Task to carry out
Reproduce verbatim the lines of the items below, starting at the line containing "has width=1280, height=720." and ending at the line containing "prop-blend-in: ▼ Blend In ↶ is", with both of those lines included.

Data extract
.....
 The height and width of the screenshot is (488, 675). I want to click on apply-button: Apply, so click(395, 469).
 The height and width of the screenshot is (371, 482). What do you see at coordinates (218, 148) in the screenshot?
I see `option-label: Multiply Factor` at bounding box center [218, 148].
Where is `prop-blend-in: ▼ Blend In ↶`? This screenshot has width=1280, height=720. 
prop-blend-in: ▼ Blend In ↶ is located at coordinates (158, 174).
.....
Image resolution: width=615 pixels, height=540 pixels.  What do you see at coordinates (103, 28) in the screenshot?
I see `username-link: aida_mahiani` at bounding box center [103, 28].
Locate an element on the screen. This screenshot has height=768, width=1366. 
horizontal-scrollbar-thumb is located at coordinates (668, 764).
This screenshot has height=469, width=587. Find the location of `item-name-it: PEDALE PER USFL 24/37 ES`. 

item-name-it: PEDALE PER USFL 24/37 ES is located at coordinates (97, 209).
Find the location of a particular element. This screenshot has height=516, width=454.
.....
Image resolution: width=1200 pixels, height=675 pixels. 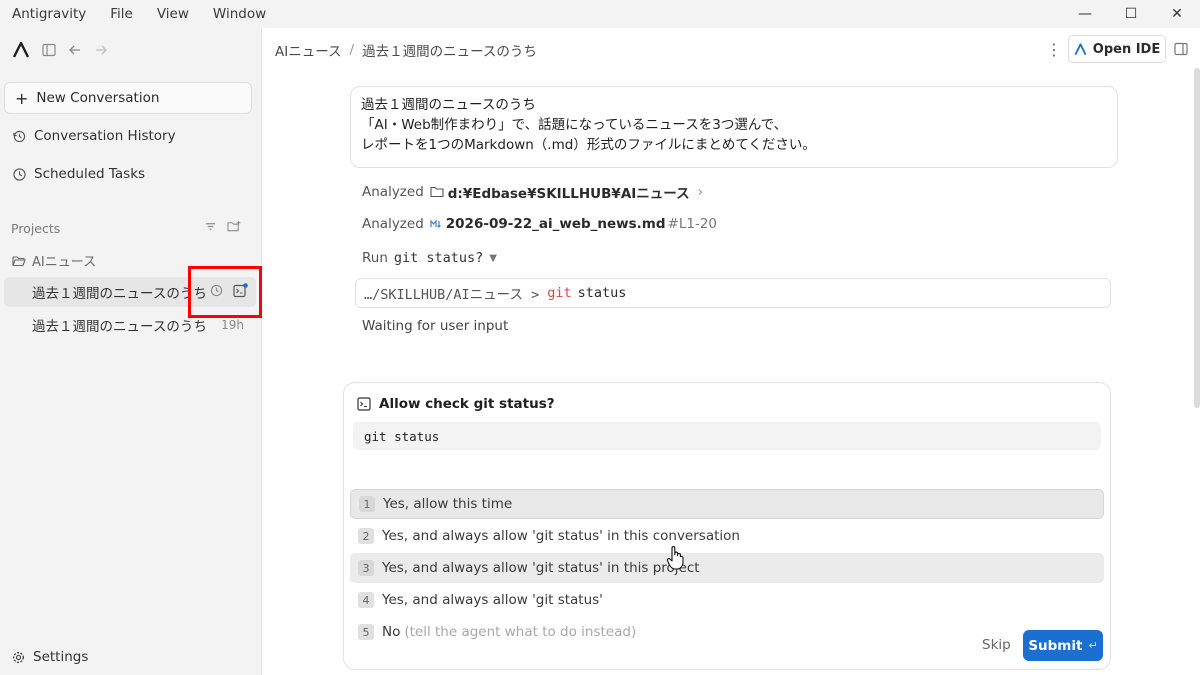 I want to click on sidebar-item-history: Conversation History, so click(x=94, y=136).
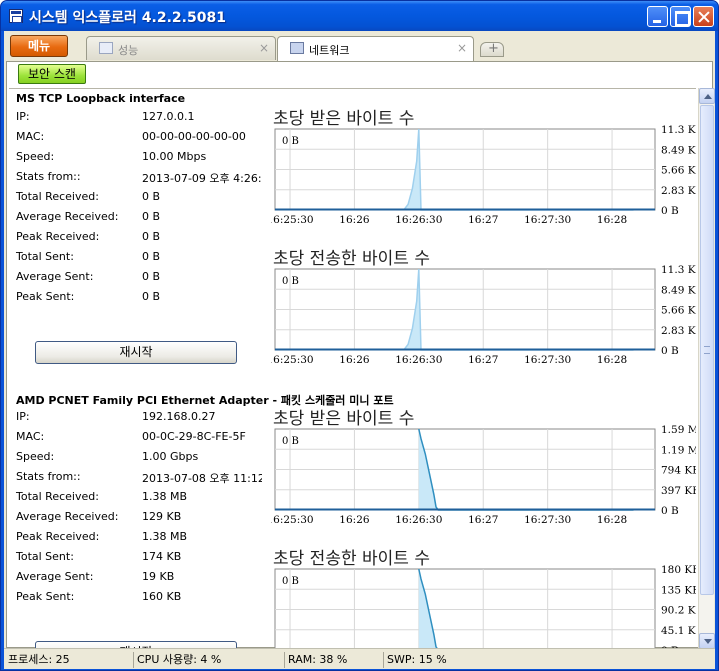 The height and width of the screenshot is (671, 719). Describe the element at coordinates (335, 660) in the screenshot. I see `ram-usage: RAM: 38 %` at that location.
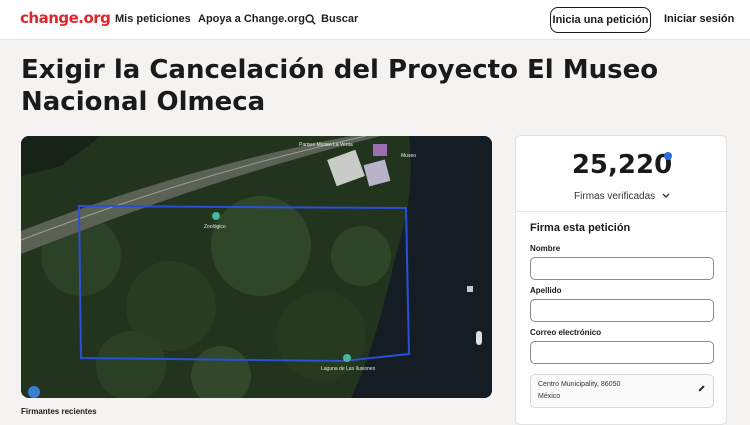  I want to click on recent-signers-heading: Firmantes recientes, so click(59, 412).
.....
Output of the exercise
Where is `prop-blend-in: ▼ Blend In ↶`? This screenshot has width=1280, height=720. 
prop-blend-in: ▼ Blend In ↶ is located at coordinates (158, 174).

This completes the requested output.